Any person who fails to take action as specified by an order issued pursuant to this chapter shall be liable for a civil penalty of not more than ten thousand dollars for each day of continued noncompliance.

(2) Penalties incurred but not paid shall accrue interest, beginning on the ninety-first day following the date that the penalty becomes due and payable, at the highest rate allowed by RCW 19.52.020 on the date that the penalty becomes due and payable. If violations or penalties are appealed, interest shall not begin to accrue until the thirty-first day following final resolution of the appeal.

The maximum penalty amounts established in this section may be increased annually to account for inflation as determined by the state office of the economic and revenue forecast council.

(3) Each act of commission or omission which procures, aids or abets in the violation shall be considered a violation under the provisions of this section and subject to the same penalty. The penalties provided in this section shall be imposed pursuant to RCW 43.21B.300.

(4) All penalties recovered under this section by the department shall be paid into the state treasury and credited to the air pollution control account established in RCW 70.94.015 or, if recovered by the authority, shall be paid into the treasury of the authority and credited to its funds. If a prior penalty for the same violation has been paid to a local authority, the penalty imposed by the department under subsection (1) of this section shall be reduced by the amount of the payment.
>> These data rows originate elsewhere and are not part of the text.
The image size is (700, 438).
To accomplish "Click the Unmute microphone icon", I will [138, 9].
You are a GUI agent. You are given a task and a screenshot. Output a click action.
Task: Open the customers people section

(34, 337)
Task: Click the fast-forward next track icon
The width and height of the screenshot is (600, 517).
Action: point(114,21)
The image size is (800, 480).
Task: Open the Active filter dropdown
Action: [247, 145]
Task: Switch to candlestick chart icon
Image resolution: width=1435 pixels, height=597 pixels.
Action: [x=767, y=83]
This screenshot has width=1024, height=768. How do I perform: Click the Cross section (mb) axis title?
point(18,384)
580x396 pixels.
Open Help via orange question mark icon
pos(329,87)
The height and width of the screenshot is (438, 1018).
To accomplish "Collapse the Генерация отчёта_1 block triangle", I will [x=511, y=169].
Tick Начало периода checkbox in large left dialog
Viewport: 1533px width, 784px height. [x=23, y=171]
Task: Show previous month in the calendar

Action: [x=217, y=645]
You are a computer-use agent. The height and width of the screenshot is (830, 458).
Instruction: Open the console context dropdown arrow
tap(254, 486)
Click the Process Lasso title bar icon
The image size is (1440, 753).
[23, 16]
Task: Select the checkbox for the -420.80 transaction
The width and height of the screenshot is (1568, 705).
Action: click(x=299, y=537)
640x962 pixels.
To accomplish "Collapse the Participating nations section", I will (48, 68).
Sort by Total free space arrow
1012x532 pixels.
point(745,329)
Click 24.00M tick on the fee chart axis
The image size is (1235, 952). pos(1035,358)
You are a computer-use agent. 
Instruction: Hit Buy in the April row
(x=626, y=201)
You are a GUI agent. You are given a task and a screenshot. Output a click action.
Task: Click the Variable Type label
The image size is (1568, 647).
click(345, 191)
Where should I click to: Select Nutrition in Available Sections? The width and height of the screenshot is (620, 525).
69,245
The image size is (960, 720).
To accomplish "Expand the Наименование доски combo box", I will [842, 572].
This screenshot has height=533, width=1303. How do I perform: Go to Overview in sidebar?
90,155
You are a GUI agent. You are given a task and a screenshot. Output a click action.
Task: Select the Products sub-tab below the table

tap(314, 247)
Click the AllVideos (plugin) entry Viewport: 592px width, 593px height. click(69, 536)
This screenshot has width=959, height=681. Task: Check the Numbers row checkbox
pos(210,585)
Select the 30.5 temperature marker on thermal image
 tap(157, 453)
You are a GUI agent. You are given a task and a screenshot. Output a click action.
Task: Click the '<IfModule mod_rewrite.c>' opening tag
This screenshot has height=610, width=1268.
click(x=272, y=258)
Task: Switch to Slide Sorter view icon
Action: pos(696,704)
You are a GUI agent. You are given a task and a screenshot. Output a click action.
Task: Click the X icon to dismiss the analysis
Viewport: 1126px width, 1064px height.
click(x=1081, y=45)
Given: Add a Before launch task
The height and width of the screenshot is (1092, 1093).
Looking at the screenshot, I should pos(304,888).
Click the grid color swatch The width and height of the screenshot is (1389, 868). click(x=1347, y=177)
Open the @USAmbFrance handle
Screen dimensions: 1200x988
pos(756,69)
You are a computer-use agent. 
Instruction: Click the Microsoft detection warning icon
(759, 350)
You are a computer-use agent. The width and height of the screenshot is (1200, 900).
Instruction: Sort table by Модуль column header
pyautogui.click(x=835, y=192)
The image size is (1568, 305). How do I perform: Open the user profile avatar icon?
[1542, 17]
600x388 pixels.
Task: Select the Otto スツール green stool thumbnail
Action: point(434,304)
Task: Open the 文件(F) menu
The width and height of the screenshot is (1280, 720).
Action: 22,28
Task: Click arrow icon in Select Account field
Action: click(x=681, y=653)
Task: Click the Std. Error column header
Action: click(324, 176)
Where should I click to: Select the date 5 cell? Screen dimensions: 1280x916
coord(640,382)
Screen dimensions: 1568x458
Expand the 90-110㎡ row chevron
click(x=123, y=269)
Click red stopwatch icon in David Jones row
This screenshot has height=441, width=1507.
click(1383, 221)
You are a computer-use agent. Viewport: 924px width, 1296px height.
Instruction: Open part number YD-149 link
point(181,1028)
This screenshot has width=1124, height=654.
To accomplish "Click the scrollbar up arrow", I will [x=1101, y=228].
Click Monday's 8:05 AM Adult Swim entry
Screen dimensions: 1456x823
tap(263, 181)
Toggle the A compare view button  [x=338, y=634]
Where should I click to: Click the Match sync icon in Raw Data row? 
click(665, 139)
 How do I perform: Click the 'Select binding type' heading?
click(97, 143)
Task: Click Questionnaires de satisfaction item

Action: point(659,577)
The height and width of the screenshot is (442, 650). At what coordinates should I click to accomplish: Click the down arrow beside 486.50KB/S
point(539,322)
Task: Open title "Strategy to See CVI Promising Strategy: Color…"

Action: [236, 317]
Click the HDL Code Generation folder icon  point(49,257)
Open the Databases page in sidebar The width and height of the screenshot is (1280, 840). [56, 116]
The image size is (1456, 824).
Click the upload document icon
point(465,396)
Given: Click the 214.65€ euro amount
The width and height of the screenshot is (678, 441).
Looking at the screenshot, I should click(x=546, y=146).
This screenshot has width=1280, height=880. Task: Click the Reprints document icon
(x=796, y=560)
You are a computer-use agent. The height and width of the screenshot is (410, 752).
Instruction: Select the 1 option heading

(5) To secure the penalty incurred under this section, the state or the authority shall have a lien on any vessel used or operated in violation of this chapter which shall be enforced as provided in RCW 60.36.050.

(6) Public or private entities that are recipients or potential recipients of department grants, whether for air quality related activities or not, may have such grants rescinded or withheld by the department for failure to comply with provisions of this chapter.

(7) In addition to other penalties provided by this chapter, persons knowingly under-reporting emissions or other information used to set fees, or persons required to pay emission or permit fees who are more than ninety days late with such payments may be subject to a penalty equal to three times the amount of the original fee owed.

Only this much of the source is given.